Associate Professor, School of Computing and Information

Dr. Walker’s research integrates interdisciplinary methods to improve the design and implementation of educational technology, and then to understand when and why it is effective. Her current focus is to examine how artificial intelligence techniques can be applied to support social human- human and human agent learning interactions. To learn more about Dr. Walker’s ongoing projects, visit: FACET Lab.

Associate Professor, School of Computing and Information

Dr. Biehl’s research leverages human sensing and tracking and novel interface technologies to improve work practices and processes. He has active research in the deployment of augmented reality technologies in surgical environments, including the use of time-of-flight sensing to track surgical tool use and new approaches to neurological endoscopy that combine live anatomical video with navigation and diagnostic aids. He has significant experience building, deploying, and evaluating technologies in the context of authentic work tasks. To learn more about Dr. Biehl’s ongoing projects, visit: Surreality Lab.
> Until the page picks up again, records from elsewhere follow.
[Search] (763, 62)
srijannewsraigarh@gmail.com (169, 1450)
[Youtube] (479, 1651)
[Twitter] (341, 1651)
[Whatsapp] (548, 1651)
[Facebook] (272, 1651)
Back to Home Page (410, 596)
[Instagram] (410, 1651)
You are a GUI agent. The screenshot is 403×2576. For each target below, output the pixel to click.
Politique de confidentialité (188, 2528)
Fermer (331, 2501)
Broader Impacts Project Coordinator

Dr. Kelley has over fifteen years of experience in K-12 and teacher education. She earned her doctorate degree in Learning Technologies from Pepperdine University and is passionate about exploring new tools that can improve teaching and learning. She currently works in the FACET Lab under the leadership of Dr. Walker to support research dissemination and related broader impact project initiatives. 
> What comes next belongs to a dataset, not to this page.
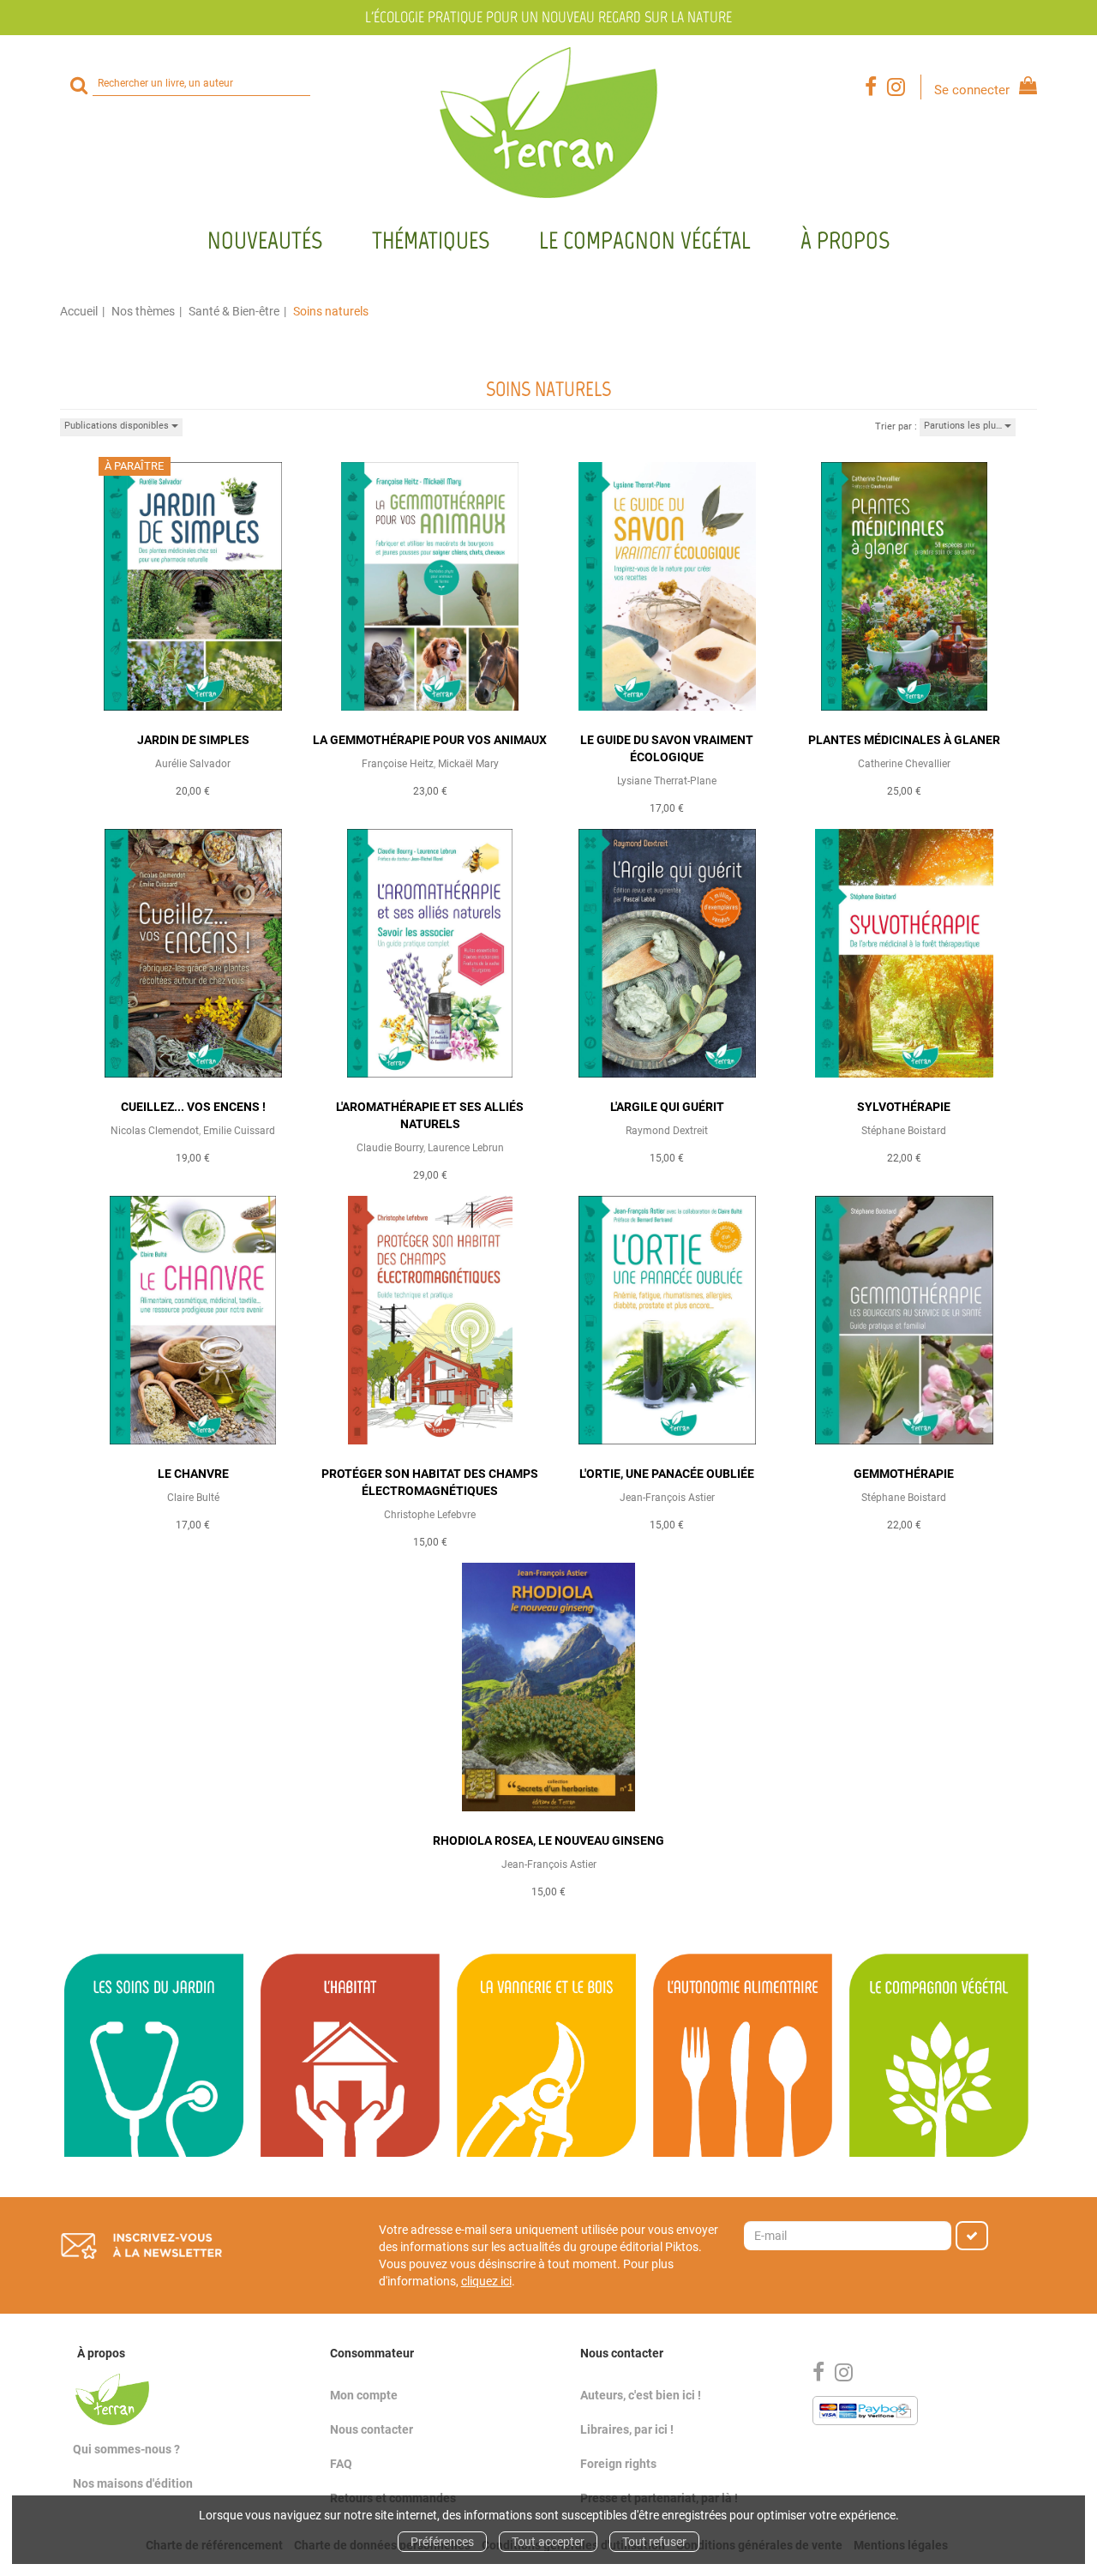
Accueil (79, 311)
PhD Student, School of Computing and Information

Griffin is an NSF GRFP fellow and Ph.D. student studying computer science at the University of Pittsburgh. He works in the Surreality Lab under the leadership of Dr. Jacob Biehl and Dr. Edward Andrews researching spatial computing (AR/VR) in the medical domain. Specifically, his research is at the intersection of spatial computing and human-computer interaction.